Functional analysis of the C-terminal flanking sequence of platelet glycoprotein Ibα using canine–human chimeras

Abstract

Platelet glycoprotein Ib-IX-V (GPIb-IX-V) mediates adhesion to von Willebrand factor (vWF) in (patho)physiological thrombus formation. vWF binds the N-terminal 282 residues of GPIbα, consisting of an N-terminal flank (His1–Ile35), 7 leucine-rich repeats (Leu36–Ala200), a C-terminal flank (Phe201–Gly268), and a sulfated tyrosine sequence (Asp269–Glu282). By expressing canine–human chimeras of GPIbα on Chinese hamster ovary cells, binding sites for functional anti-GPIbα antibodies to individual domains were previously mapped, and it was shown that leucine-rich repeats 2 to 4 were required for optimal vWF recognition under static or flow conditions.

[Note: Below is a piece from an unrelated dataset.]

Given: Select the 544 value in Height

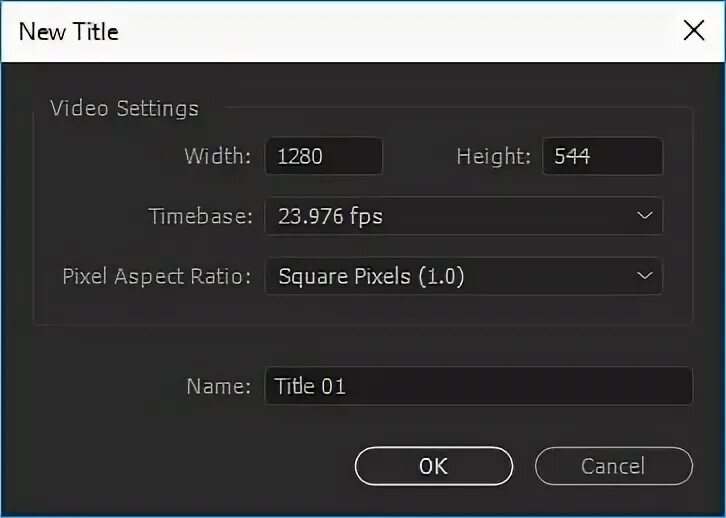Looking at the screenshot, I should click(x=571, y=157).
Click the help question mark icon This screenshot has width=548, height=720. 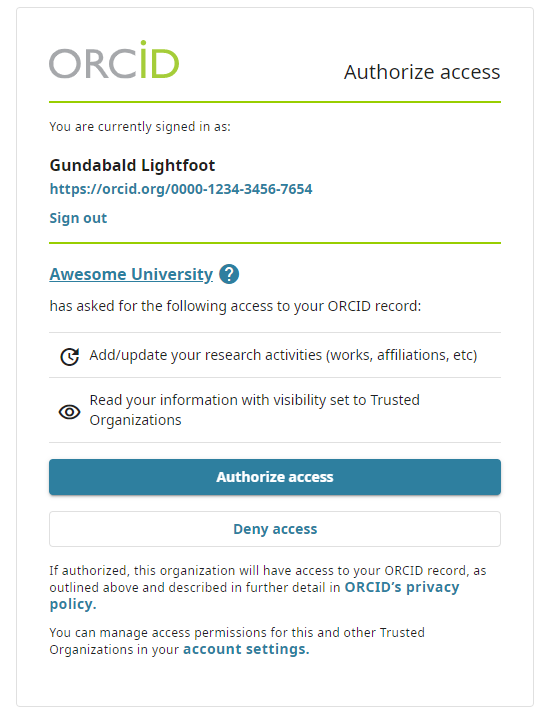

Using novel canine–human chimeras dissecting the C-terminal flank, it is now demonstrated that (1) Phe201-Glu225 contains the epitope for AP1, an anti-GPIbα monoclonal antibody that inhibits both ristocetin- and botrocetin-dependent vWF binding; (2) VM16d, an antibody that preferentially inhibits botrocetin-dependent vWF binding, recognizes the sequence Val226-Gly268, surrounding Cys248, which forms a disulfide-bond with Cys209; (3) vWF binding to chimeric GPIbα is comparable to wild-type in 2 chimeras in which the sixth leucine-rich repeat was of the same species as the first disulfide loop (Phe201-Cys248) of the C-terminal flank, suggesting an interaction between these domains may be important for optimal vWF binding; and (4) replacing the C-terminal flank second disulfide loop (Asp249-Gly268) in human GPIbα with the corresponding canine sequence enhanced vWF binding under static and flow conditions, providing the first evidence for a gain-of-function phenotype associated with the second loop of the C-terminal flank.